# MATERIAL FOR THIS TASK:
- - -
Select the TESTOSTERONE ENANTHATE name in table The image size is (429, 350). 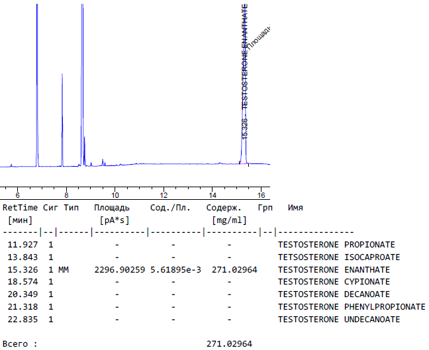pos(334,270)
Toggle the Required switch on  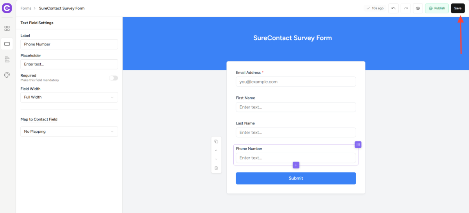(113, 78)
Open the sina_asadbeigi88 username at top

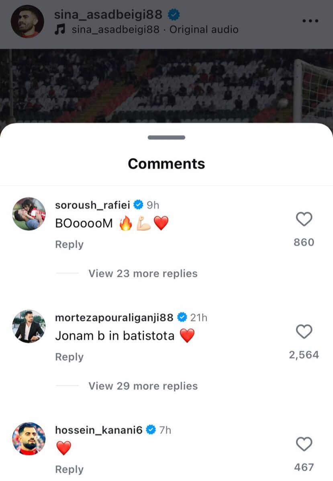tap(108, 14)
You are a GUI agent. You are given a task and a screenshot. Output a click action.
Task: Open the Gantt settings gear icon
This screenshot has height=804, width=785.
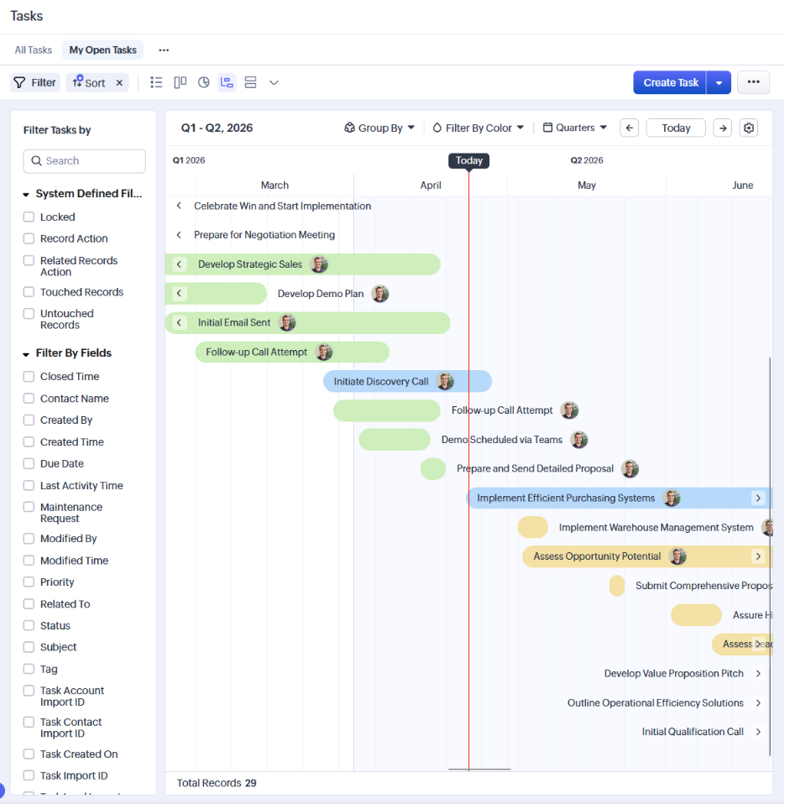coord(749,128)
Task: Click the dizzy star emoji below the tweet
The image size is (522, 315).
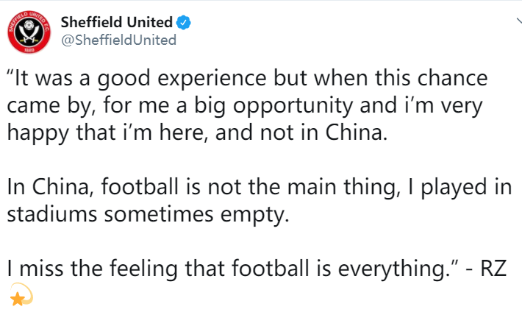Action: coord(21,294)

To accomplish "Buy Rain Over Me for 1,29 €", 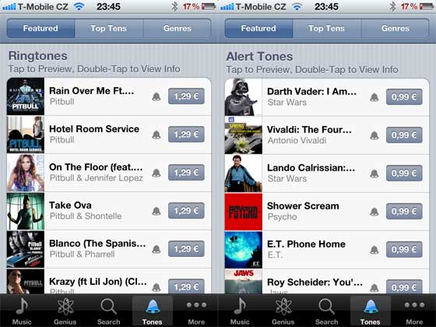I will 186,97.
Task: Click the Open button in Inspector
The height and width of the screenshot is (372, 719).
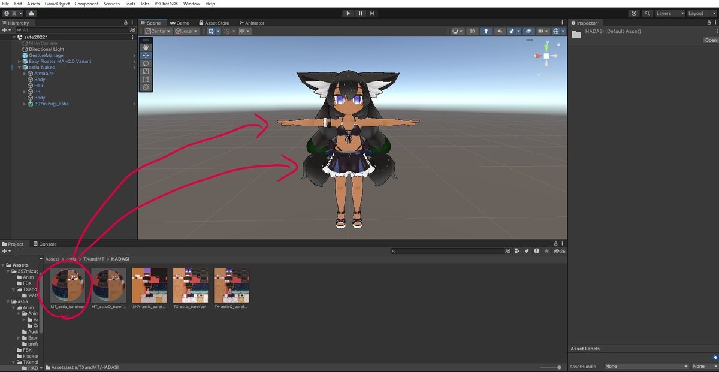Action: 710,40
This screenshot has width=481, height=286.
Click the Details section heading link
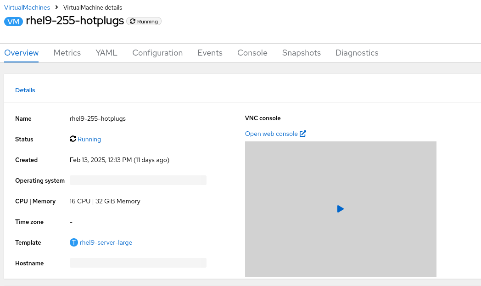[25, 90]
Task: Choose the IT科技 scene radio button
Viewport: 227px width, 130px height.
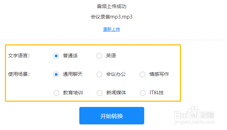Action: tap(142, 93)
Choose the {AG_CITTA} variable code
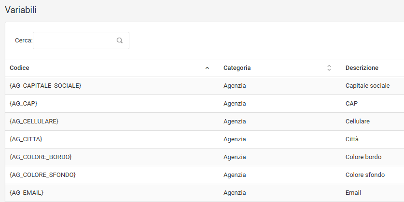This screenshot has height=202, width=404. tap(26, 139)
- - -
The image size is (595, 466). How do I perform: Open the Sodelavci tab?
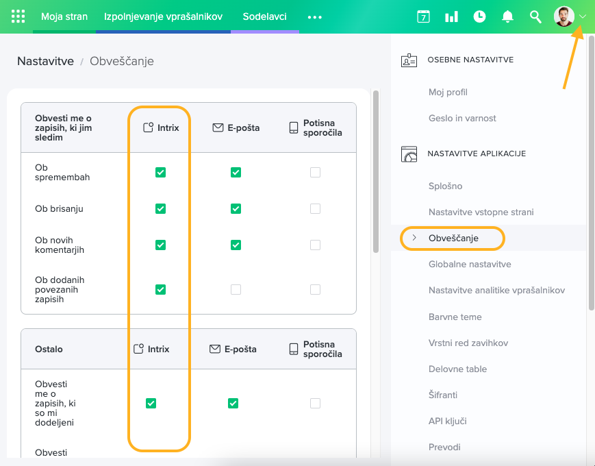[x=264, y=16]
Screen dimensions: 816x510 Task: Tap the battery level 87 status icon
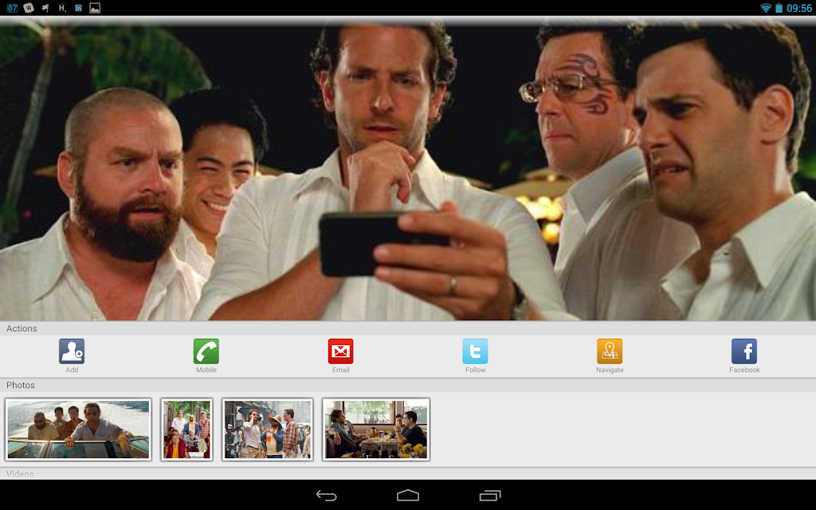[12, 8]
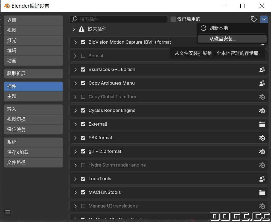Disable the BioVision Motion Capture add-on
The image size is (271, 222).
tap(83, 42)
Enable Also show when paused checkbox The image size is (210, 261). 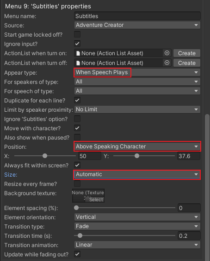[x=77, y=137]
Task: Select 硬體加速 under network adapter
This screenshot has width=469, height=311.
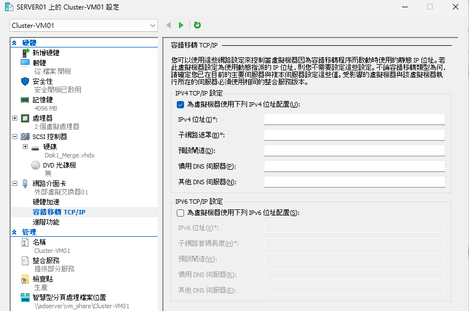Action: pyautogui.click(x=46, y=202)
- - -
# YOUR GOAL:
Please go through the data above and copy every line that has the word "button".

# SOLUTION BELOW:
Task: Click the Open button in Inspector
Task: Choose the IT科技 scene radio button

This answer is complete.